Chicago Bulls: Dennis Rodman should have his own docuseries
Now that the Chicago Bulls docuseries “The Last Dance” has wrapped up, which player deserves their own focus in a docuseries next?
One of the most fascinating players in NBA history, on and off-the-court, is the ex-Chicago Bulls forward Dennis Rodman. As he spent most of his NBA career with the Bulls, Detroit Pistons, and San Antonio Spurs, “The Worm” became one of the most polarizing players and entertaining personalities of any that played in the NBA at the time.
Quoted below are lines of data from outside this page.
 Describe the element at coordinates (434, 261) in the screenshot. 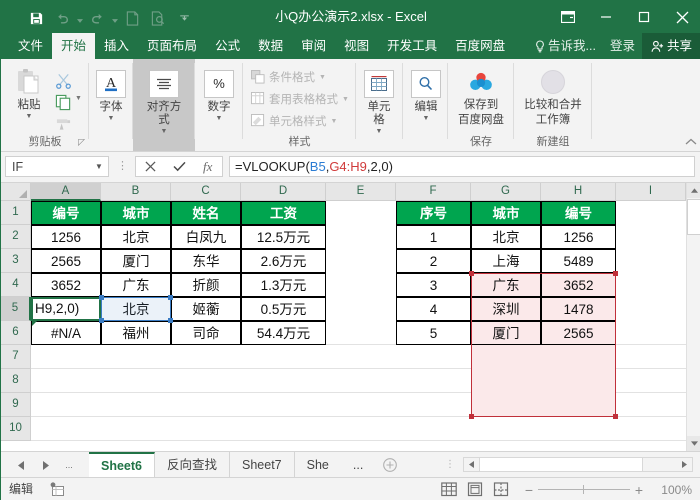

I see `cell-f3: 2` at that location.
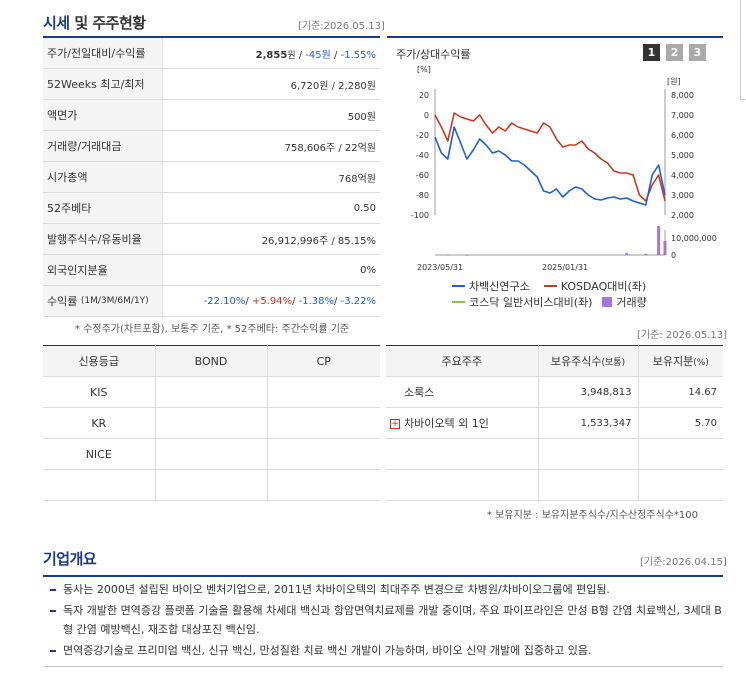 This screenshot has width=746, height=680. Describe the element at coordinates (682, 156) in the screenshot. I see `right-tick-label: 5,000` at that location.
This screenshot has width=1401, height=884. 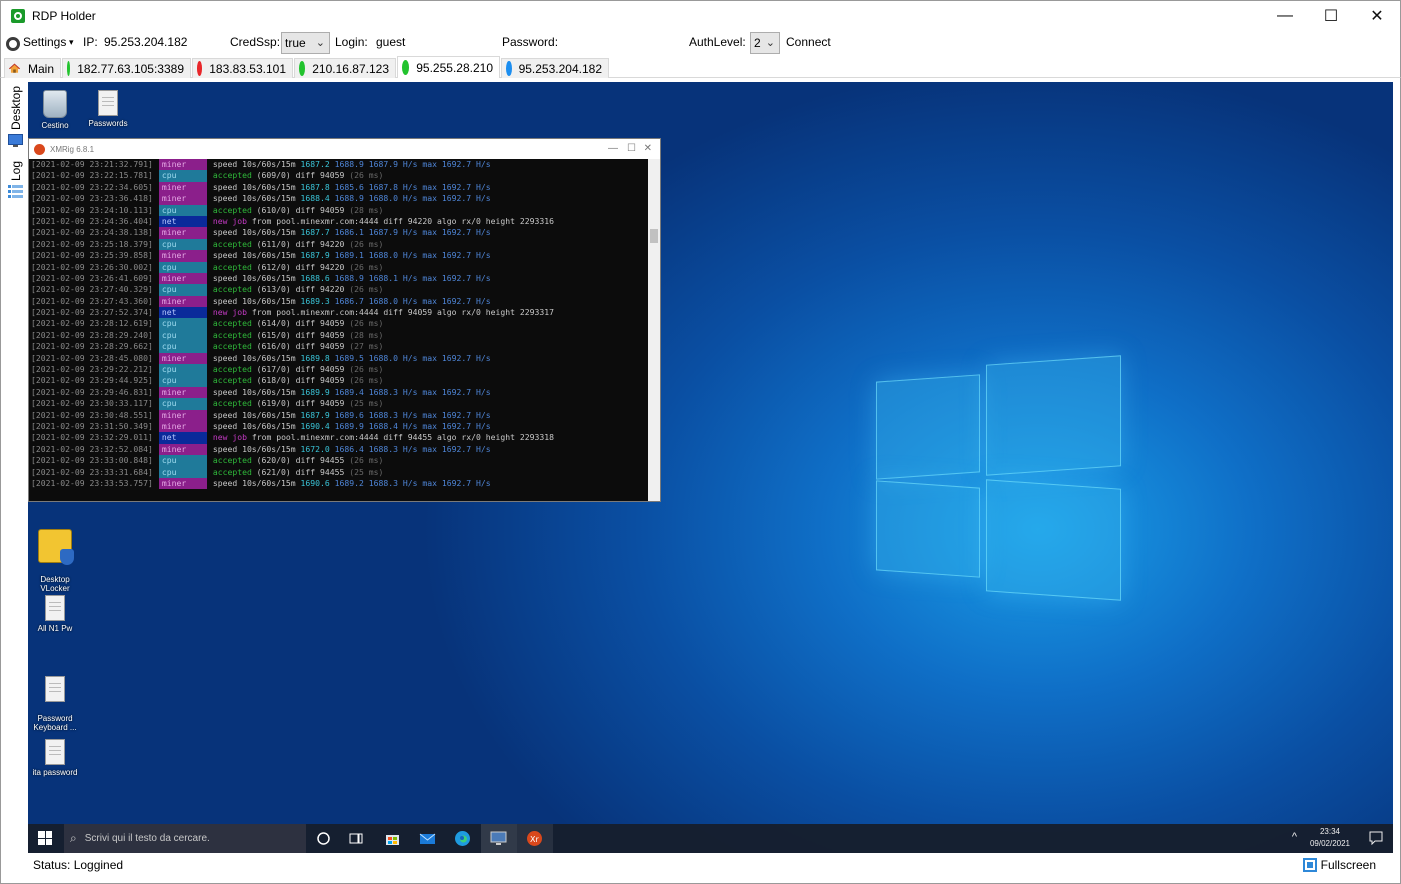 I want to click on share-info: (615/0) diff 94059, so click(x=300, y=334).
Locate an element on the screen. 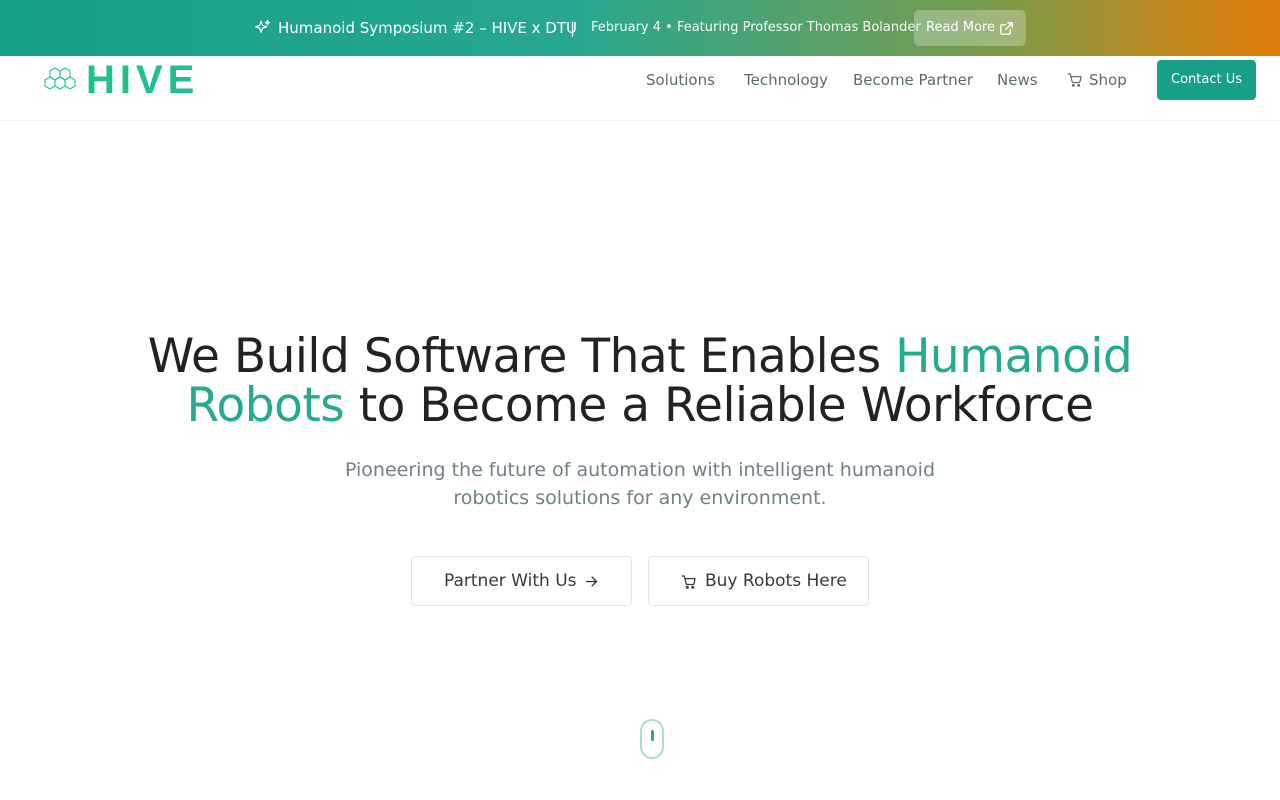 The image size is (1280, 800). hero-title-part2: to Become a Reliable Workforce is located at coordinates (719, 406).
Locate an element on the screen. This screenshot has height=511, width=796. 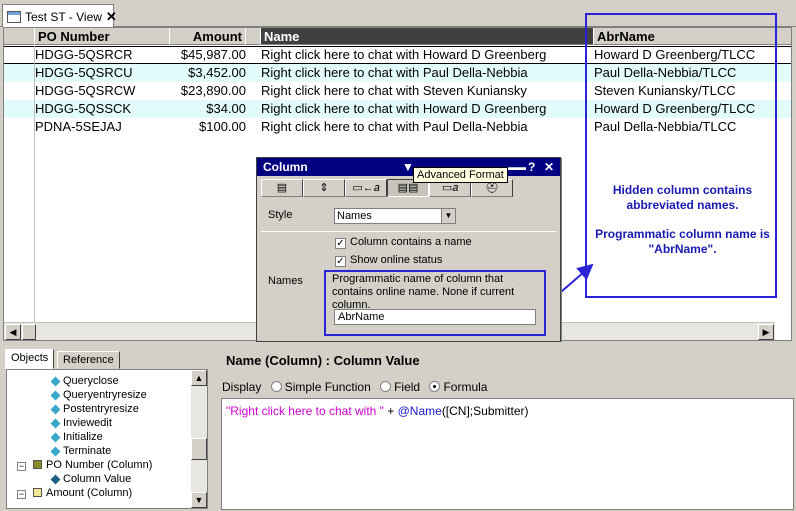
vertical-scrollbar: ▲ ▼ is located at coordinates (199, 439).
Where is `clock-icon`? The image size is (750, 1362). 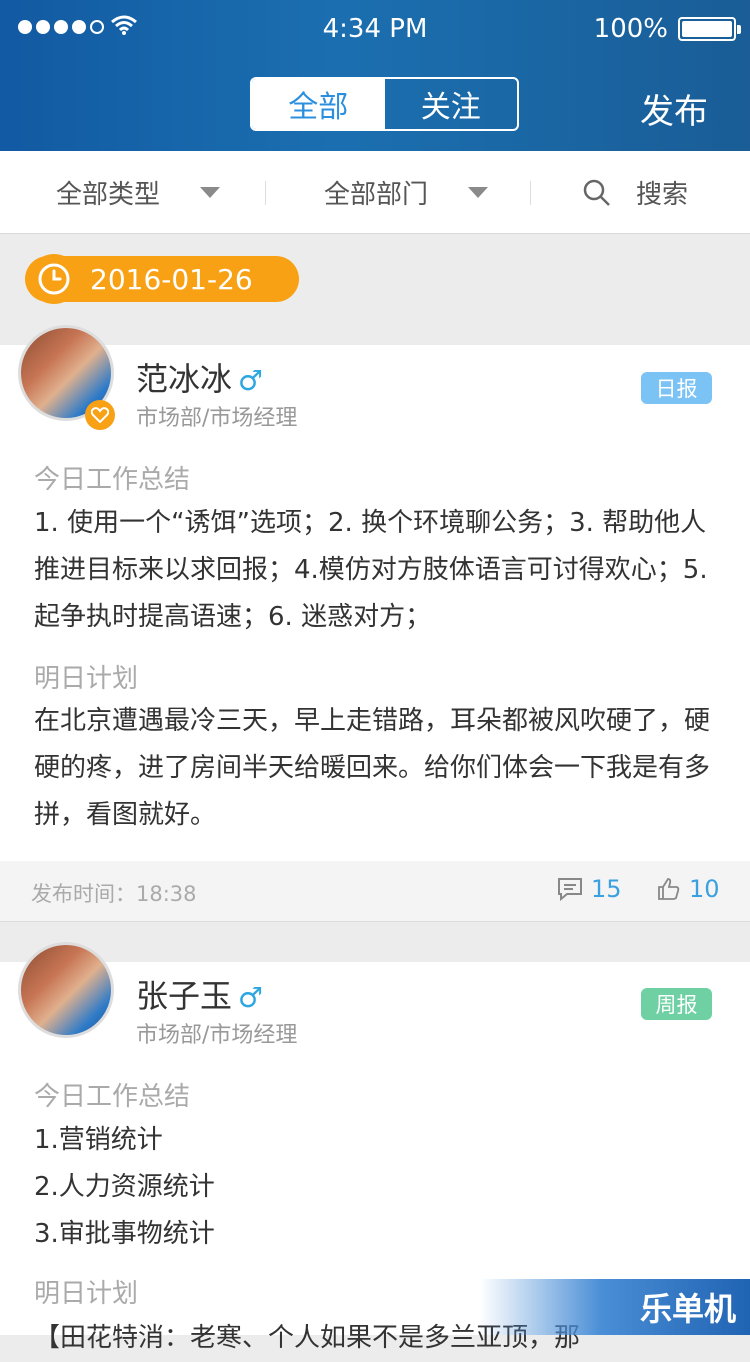 clock-icon is located at coordinates (54, 279).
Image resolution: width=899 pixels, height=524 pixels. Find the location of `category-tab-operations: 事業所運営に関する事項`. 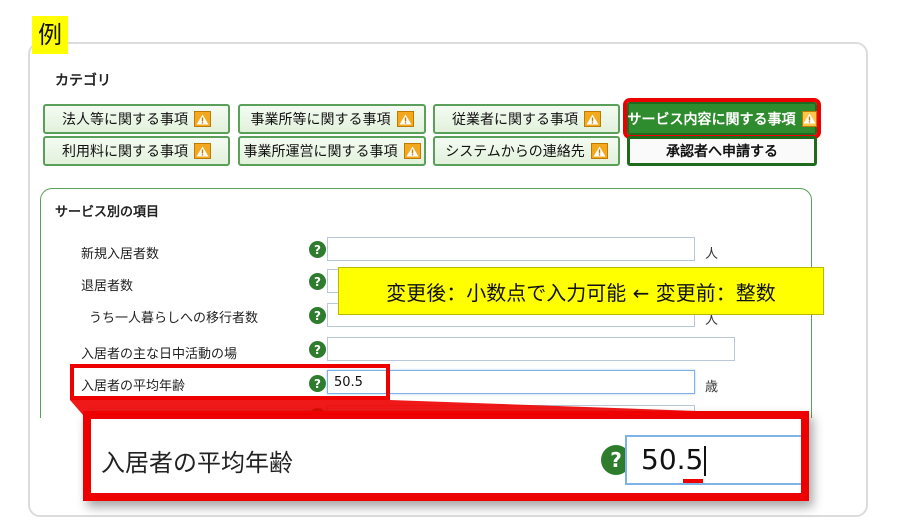

category-tab-operations: 事業所運営に関する事項 is located at coordinates (332, 151).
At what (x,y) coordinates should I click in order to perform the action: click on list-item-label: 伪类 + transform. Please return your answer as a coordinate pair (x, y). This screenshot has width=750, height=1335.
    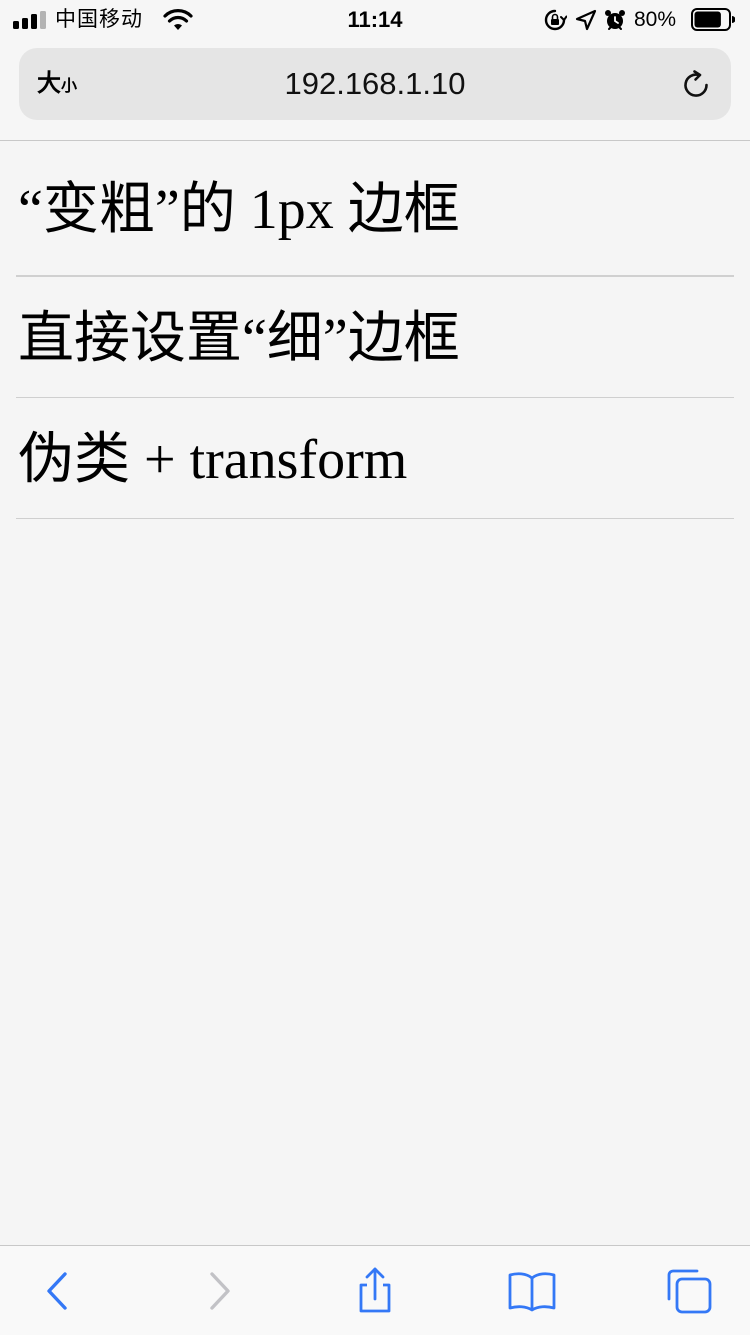
    Looking at the image, I should click on (213, 460).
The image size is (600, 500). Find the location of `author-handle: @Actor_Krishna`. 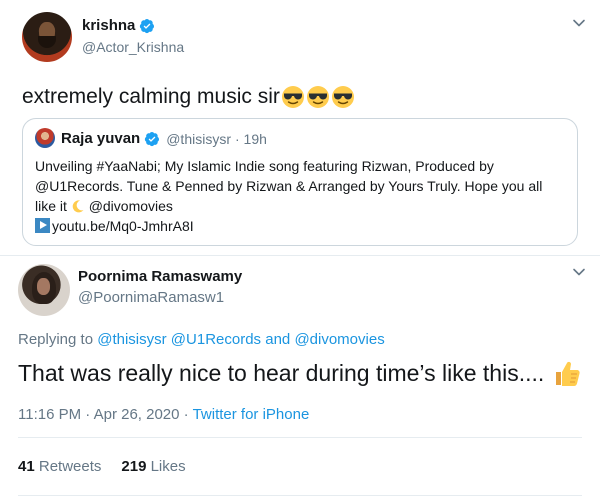

author-handle: @Actor_Krishna is located at coordinates (133, 47).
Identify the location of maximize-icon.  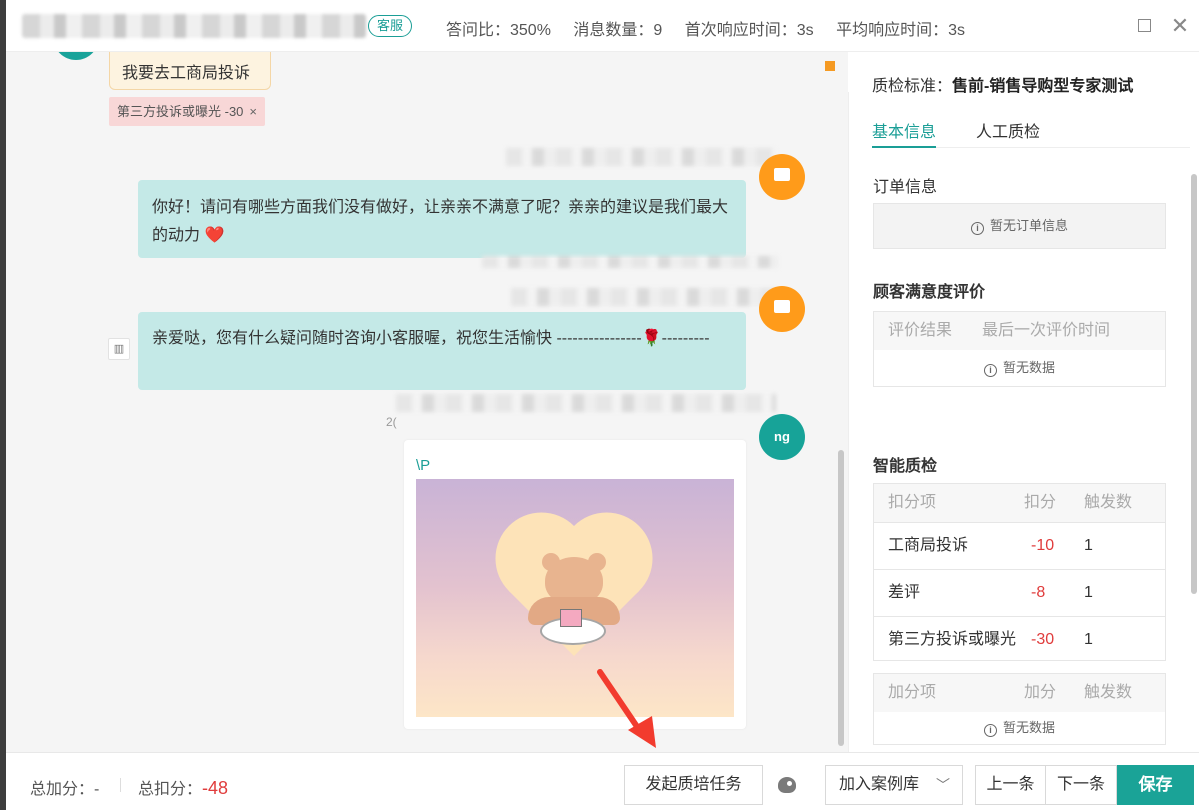
(1144, 26).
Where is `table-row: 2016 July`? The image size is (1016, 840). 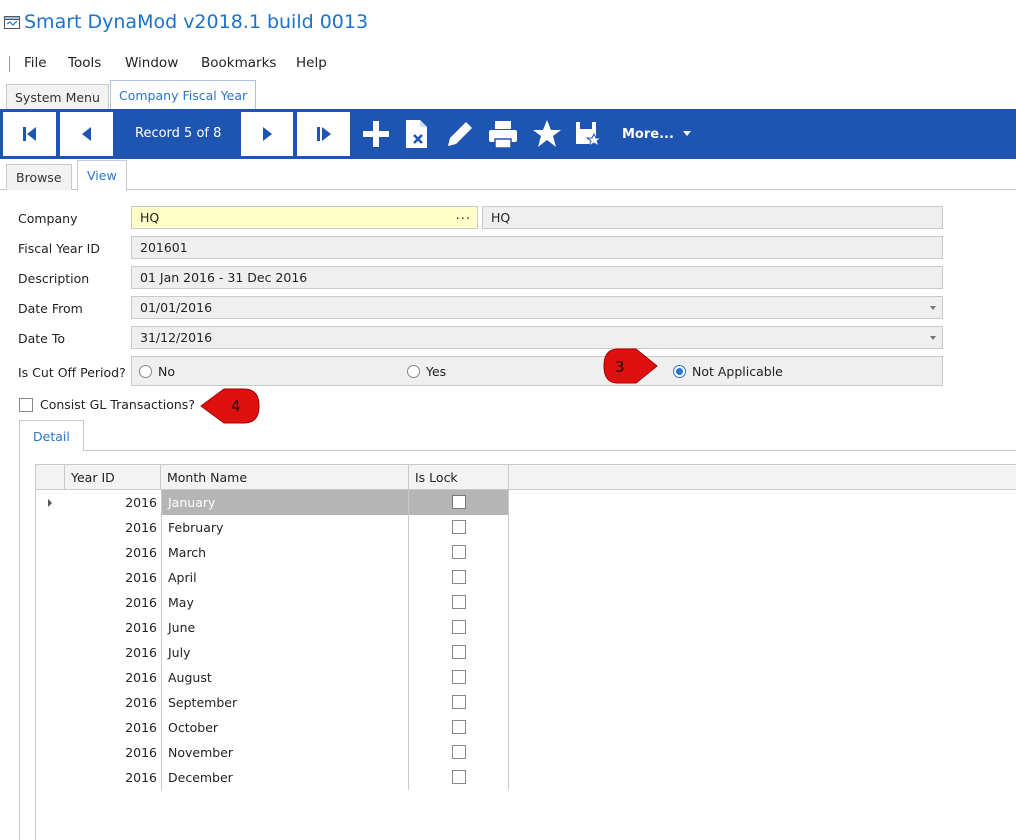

To this day, Rodman is still one of the most notable former stars to follow away from the game of basketball. He serves as a model that players are people too and that expressing personality is something that is important for the players today to show.
The polarization of Rodman on and off-the-court was recently put on full display in the hit 10-part documentary series on ESPN/ABC/Netflix featuring the 1997-98 Bulls title-winning team called “The Last Dance”. There was even an entire part of The Last Dance that profiled Rodman, mostly during his run with the Bulls.
Rodman was one of the most crucial pieces of the three title teams for the a Bulls in the late 1990’s, alongside fellow Hall-of-Famers Scottie Pippen and Michael Jordan. Throughout the entirety of the docuseries, MJ was obviously the focal point. But Pippen and Rodman got their own parts to profile their basketball journeys and time with the Bulls.
The Last Dance gave a lot of basketball fans something to be excited for week in and week out while the sports world was essentially put on pause due to the novel coronavirus pandemic. Now that the series is wrapped up, after parts nine and 10 premiered last weekend on May 17, thinking about what documentary could come next featuring current and former basketball stars is rampant in discussion.
An idea that was pitched by former NBA player Quincy Pondexter on his Twitter timeline on May 17 (after The Last Dance concluded), was featuring The Worm and Carmen Electra as a spin-off docuseries. Given all the drama surrounding those two that even showed up in The Last Dance, that would be a really fun idea even for non-basketball fans.
The Last Dance showed Rodman during his improptu Las Vegas trip, WWE stint, and the times when he dated Carmen Electra and then Madonna. Rodman definitely loved having fun away from the hardwood, and it showed in The Last Dance through multiple different parts of the docuseries.
Knowing that Rodman was one of the most notable storylines that emerged from this docuseries itself, there is some traction that one of his own documentaries that stems into multiple parts could be worth producing. Rodman does already have an ESPN 30-for-30 documentary out “Rodman: For Better or Worse”.
The 30-for-30 highlighting Rodman doesn’t give near enough time to completely telling the story of his career on and off-the-court. There’s so much to his career and journey after his NBA run ended in the early 2000’s.